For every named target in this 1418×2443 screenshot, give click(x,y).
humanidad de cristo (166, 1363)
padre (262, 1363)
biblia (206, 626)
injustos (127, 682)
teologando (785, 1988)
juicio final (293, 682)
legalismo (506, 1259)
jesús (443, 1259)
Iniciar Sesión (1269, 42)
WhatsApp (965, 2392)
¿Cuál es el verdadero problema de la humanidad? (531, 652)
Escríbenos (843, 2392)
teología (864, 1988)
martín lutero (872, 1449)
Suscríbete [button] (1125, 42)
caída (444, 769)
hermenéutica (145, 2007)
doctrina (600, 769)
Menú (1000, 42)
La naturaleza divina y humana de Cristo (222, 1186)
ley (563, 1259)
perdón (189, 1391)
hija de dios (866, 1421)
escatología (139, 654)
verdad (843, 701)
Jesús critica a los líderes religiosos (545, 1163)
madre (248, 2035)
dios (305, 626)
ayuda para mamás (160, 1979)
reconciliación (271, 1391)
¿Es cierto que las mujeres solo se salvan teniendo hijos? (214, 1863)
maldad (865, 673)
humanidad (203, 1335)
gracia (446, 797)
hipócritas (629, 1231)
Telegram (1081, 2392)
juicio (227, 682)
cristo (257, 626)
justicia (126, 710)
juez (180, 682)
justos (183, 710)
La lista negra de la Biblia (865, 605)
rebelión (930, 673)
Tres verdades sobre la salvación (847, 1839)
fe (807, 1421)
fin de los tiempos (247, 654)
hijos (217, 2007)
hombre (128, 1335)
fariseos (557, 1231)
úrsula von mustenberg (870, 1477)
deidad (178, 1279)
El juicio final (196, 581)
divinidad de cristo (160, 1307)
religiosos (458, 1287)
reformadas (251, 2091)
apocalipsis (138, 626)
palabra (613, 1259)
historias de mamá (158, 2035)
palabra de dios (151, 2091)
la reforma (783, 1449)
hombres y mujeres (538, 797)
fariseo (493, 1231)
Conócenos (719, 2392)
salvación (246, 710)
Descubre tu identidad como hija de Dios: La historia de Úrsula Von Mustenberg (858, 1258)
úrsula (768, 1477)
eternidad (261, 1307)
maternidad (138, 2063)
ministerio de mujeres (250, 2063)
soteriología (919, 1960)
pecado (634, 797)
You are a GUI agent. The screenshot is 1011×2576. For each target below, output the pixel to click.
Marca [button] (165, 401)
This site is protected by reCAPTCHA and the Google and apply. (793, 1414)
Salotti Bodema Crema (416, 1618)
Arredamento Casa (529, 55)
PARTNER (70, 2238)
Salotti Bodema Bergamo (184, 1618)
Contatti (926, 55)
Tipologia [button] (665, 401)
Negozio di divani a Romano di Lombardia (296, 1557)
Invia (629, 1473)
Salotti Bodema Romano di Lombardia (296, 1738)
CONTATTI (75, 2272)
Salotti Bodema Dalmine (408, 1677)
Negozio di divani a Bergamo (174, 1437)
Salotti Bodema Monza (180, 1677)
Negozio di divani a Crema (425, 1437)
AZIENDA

* [What is being asked]
Render every line of the material as a numbered list, skipping any blank lines.

* [Result of this exercise]
1. For every named target in this 1418×2443 screenshot, give click(x,y).
2. humanidad de cristo (166, 1363)
3. padre (262, 1363)
4. biblia (206, 626)
5. injustos (127, 682)
6. teologando (785, 1988)
7. juicio final (293, 682)
8. legalismo (506, 1259)
9. jesús (443, 1259)
10. Iniciar Sesión (1269, 42)
11. WhatsApp (965, 2392)
12. ¿Cuál es el verdadero problema de la humanidad? (531, 652)
13. Escríbenos (843, 2392)
14. teología (864, 1988)
15. martín lutero (872, 1449)
16. Suscríbete [button] (1125, 42)
17. caída (444, 769)
18. hermenéutica (145, 2007)
19. doctrina (600, 769)
20. Menú (1000, 42)
21. La naturaleza divina y humana de Cristo (222, 1186)
22. ley (563, 1259)
23. perdón (189, 1391)
24. hija de dios (866, 1421)
25. escatología (139, 654)
26. verdad (843, 701)
27. Jesús critica a los líderes religiosos (545, 1163)
28. madre (248, 2035)
29. dios (305, 626)
30. ayuda para mamás (160, 1979)
31. reconciliación (271, 1391)
32. ¿Es cierto que las mujeres solo se salvan teniendo hijos? (214, 1863)
33. maldad (865, 673)
34. humanidad (203, 1335)
35. gracia (446, 797)
36. hipócritas (629, 1231)
37. Telegram (1081, 2392)
38. juicio (227, 682)
39. cristo (257, 626)
40. justicia (126, 710)
41. juez (180, 682)
42. justos (183, 710)
43. La lista negra de la Biblia (865, 605)
44. rebelión (930, 673)
45. Tres verdades sobre la salvación (847, 1839)
46. fe (807, 1421)
47. fin de los tiempos (247, 654)
48. hijos (217, 2007)
49. hombre (128, 1335)
50. fariseos (557, 1231)
51. úrsula von mustenberg (870, 1477)
52. deidad (178, 1279)
53. El juicio final (196, 581)
54. divinidad de cristo (160, 1307)
55. religiosos (458, 1287)
56. reformadas (251, 2091)
57. apocalipsis (138, 626)
58. palabra (613, 1259)
59. historias de mamá (158, 2035)
60. palabra de dios (151, 2091)
61. la reforma (783, 1449)
62. hombres y mujeres (538, 797)
63. fariseo (493, 1231)
64. Conócenos (719, 2392)
65. salvación (246, 710)
66. Descubre tu identidad como hija de Dios: La historia de Úrsula Von Mustenberg (858, 1258)
67. úrsula (768, 1477)
68. eternidad (261, 1307)
69. maternidad (138, 2063)
70. ministerio de mujeres (250, 2063)
71. soteriología (919, 1960)
72. pecado (634, 797)
73. You are a GUI agent. The screenshot is 1011×2576. For each target below, output the pixel to click.
74. Marca [button] (165, 401)
75. This site is protected by reCAPTCHA and the Google and apply. (793, 1414)
76. Salotti Bodema Crema (416, 1618)
77. Arredamento Casa (529, 55)
78. PARTNER (70, 2238)
79. Salotti Bodema Bergamo (184, 1618)
80. Contatti (926, 55)
81. Tipologia [button] (665, 401)
82. Negozio di divani a Romano di Lombardia (296, 1557)
83. Invia (629, 1473)
84. Salotti Bodema Romano di Lombardia (296, 1738)
85. CONTATTI (75, 2272)
86. Salotti Bodema Dalmine (408, 1677)
87. Negozio di divani a Bergamo (174, 1437)
88. Salotti Bodema Monza (180, 1677)
89. Negozio di divani a Crema (425, 1437)
90. AZIENDA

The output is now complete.